We know all this crazy choreography may be unchartered territory for a lot of riders, and while all you of are really starting to put it together, we figured we'd give a little cheat sheet to read before your next class!
Here's how it goes:
Dip: Performed in the saddle with your hands either in position 1 or 2. The elbows go straight back, the core is engaged and the shoulders stay relaxed. We may change to take the elbows wide which becomes a play on a push up. The chest opens up as we continue to fire up the belly.
Crunch: Performed in position 2 or position 3 (out of the saddle). It is all about the belly, let everything else go along for the ride. Once you have control, you crunch your body in half strengtheing the core. The elbows stay along the body and go straight back- essentially a dip out of the saddle.
Press: Your push up on a bike. Out of the saddle in position 3 we will take the elbows wide and lower the chest toward the handle bars and push back up. The hips need to stay over the saddle and the heels keep pushing toward the ground.
Tap back: Your squat on a bike. Done out of the saddle you will start in position 3 and then slide those hips straight back over the saddle trying to reach the back of it. Your hips are hoovered just an inch off the saddle and you are working to fire up the glutes. Think about keeping everything nice and tight-this works its all, the legs, the bum and the abs. Make sure the shoulders stay relaxed, and once again, the core engaged.
Jump: Moving between positions on the bike. It is all about the legs and never about the arms. Don't use the upper body to push and pull your way from one position to the other, but rather think about firing up the legs and letting that be your driving force.
Isolation: OUCH! this is your total burn, moment of pure strength. Done in position 2 or 3, the bounce is completely eliminated, your heels are pushing straight down to the ground, the chest is lifted, and the grip on those handle bars is so light you only need your fingers-no white knuckles! If it burns, you are doing it right, don't fight it!
With all these moves, we cannot stress the importance of resistance. Do not fear gearing up, it is meant to first help you, then keep you safe, and then challenge you. It is more important to ride to the beat of the music and start to feel comfortable and connected to your road than to rush into the choreography.
When you do feel like its time to try some of these moves, here are a few tips to keep in the back of your mind:
1) Pick a lead leg. For example, everytime my left leg is straight I will drop my elbows, or tap my hips back. We never sacrafice the beat or the road for these moves. So gear up, push against something, establish your beat, and then have some fun.

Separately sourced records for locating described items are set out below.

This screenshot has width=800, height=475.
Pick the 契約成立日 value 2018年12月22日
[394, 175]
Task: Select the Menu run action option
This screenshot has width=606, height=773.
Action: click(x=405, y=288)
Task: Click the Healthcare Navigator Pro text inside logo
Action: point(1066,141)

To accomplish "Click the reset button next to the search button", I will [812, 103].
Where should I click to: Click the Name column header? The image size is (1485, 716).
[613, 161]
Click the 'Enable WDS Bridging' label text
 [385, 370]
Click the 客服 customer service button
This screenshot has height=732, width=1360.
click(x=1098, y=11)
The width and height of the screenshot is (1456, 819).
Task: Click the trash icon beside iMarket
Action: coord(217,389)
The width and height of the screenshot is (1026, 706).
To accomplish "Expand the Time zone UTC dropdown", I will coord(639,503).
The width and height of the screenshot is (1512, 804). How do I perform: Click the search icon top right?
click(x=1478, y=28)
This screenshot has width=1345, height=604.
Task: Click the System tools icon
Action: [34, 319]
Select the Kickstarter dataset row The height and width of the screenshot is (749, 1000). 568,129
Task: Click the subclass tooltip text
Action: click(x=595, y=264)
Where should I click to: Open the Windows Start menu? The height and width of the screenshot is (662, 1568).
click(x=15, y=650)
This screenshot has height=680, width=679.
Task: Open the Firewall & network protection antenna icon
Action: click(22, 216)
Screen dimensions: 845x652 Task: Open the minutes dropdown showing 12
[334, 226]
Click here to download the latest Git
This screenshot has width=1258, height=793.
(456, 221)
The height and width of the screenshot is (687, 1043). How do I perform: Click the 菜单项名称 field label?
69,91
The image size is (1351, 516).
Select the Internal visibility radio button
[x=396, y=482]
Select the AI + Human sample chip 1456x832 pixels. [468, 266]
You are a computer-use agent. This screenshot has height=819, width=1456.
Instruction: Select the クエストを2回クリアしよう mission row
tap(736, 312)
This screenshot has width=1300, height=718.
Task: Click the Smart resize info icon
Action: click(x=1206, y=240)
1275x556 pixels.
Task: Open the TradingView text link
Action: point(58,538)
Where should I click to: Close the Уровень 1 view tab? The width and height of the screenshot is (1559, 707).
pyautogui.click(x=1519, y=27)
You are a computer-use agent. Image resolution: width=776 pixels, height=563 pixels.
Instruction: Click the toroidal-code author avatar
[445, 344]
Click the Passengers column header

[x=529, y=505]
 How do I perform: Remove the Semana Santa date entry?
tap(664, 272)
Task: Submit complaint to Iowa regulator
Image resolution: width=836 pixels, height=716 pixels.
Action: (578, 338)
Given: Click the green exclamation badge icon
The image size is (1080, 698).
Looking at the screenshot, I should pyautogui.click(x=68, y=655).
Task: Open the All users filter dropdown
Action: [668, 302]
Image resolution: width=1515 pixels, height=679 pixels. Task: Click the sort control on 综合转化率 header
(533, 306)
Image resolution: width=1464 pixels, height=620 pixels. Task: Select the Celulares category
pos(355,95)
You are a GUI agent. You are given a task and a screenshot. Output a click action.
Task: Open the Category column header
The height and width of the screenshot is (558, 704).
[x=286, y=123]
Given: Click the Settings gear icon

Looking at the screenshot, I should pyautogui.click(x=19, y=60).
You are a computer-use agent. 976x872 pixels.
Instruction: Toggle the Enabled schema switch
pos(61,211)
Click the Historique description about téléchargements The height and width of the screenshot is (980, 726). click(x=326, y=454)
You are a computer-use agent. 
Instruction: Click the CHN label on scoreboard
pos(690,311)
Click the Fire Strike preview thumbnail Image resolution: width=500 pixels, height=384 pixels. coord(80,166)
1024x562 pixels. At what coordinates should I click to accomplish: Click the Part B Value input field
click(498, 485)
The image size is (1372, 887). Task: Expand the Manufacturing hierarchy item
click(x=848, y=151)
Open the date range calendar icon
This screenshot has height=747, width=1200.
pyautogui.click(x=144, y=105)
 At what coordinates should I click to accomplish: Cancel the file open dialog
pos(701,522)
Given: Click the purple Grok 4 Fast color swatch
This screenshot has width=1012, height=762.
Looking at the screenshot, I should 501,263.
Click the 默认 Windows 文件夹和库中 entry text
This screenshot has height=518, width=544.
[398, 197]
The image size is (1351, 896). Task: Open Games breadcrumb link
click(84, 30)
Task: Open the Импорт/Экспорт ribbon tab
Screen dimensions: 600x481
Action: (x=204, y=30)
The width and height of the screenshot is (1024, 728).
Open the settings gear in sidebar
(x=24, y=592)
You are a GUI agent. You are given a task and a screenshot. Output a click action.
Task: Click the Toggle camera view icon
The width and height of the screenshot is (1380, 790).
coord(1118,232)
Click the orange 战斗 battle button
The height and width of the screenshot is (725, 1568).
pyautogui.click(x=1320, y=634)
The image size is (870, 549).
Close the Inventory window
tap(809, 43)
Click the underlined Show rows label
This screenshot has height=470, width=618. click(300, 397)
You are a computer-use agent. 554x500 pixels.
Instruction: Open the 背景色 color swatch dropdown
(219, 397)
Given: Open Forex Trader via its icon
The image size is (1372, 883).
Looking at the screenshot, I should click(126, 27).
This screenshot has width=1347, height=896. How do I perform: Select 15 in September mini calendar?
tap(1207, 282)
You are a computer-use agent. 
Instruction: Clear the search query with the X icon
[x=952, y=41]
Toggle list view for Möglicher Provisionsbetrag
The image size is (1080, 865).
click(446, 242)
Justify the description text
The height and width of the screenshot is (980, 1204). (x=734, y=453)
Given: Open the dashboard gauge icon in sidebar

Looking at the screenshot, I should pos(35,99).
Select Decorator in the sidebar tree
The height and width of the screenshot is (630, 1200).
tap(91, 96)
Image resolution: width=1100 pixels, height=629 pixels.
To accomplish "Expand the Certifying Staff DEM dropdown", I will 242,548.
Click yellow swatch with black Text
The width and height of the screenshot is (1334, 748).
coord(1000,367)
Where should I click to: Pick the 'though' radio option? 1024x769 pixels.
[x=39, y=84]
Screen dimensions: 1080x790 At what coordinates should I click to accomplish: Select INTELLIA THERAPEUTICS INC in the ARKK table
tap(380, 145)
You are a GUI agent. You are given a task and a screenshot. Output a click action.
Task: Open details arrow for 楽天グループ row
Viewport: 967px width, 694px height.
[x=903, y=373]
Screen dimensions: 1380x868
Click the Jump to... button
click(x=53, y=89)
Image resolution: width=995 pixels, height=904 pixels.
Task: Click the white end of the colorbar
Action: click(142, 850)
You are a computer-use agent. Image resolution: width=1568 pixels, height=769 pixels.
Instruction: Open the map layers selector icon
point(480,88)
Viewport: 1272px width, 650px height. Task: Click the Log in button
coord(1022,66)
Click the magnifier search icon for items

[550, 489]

2) SUCK IT IN! We cannot say it enough. As you gather from reading all the descriptions, the core is essential in indoor cycling, and often times forgotten about. Pulling the belly button straight back to the spine will not only take some pressure off your lower back, but it also keeps you stable on the bike. It is the start of all of our control, so make it a point to fire it up!
3) Hips back, heels down, shoulders relaxed, light grip on the handle bars, core engaged, and gear up! That right there is your winning combination to master any move we are going to throw at you.
It is a funky ride, there are things that seem like they don't work together- but they do. Trust it. Trust your ride, trust your strength, trust your ability and just try it. If you get nothing else out of this, remember to gear up and pull the belly in. Once you get in habit of doing those, everything else will fall into place. The moves should feel natural when you have the rhythm of the ride guiding you, and if it doesn't, don't do it! You will hear us all say "it's your 45 minutes, it's your workout" because it is. Whatever you do is great, and each class we will build!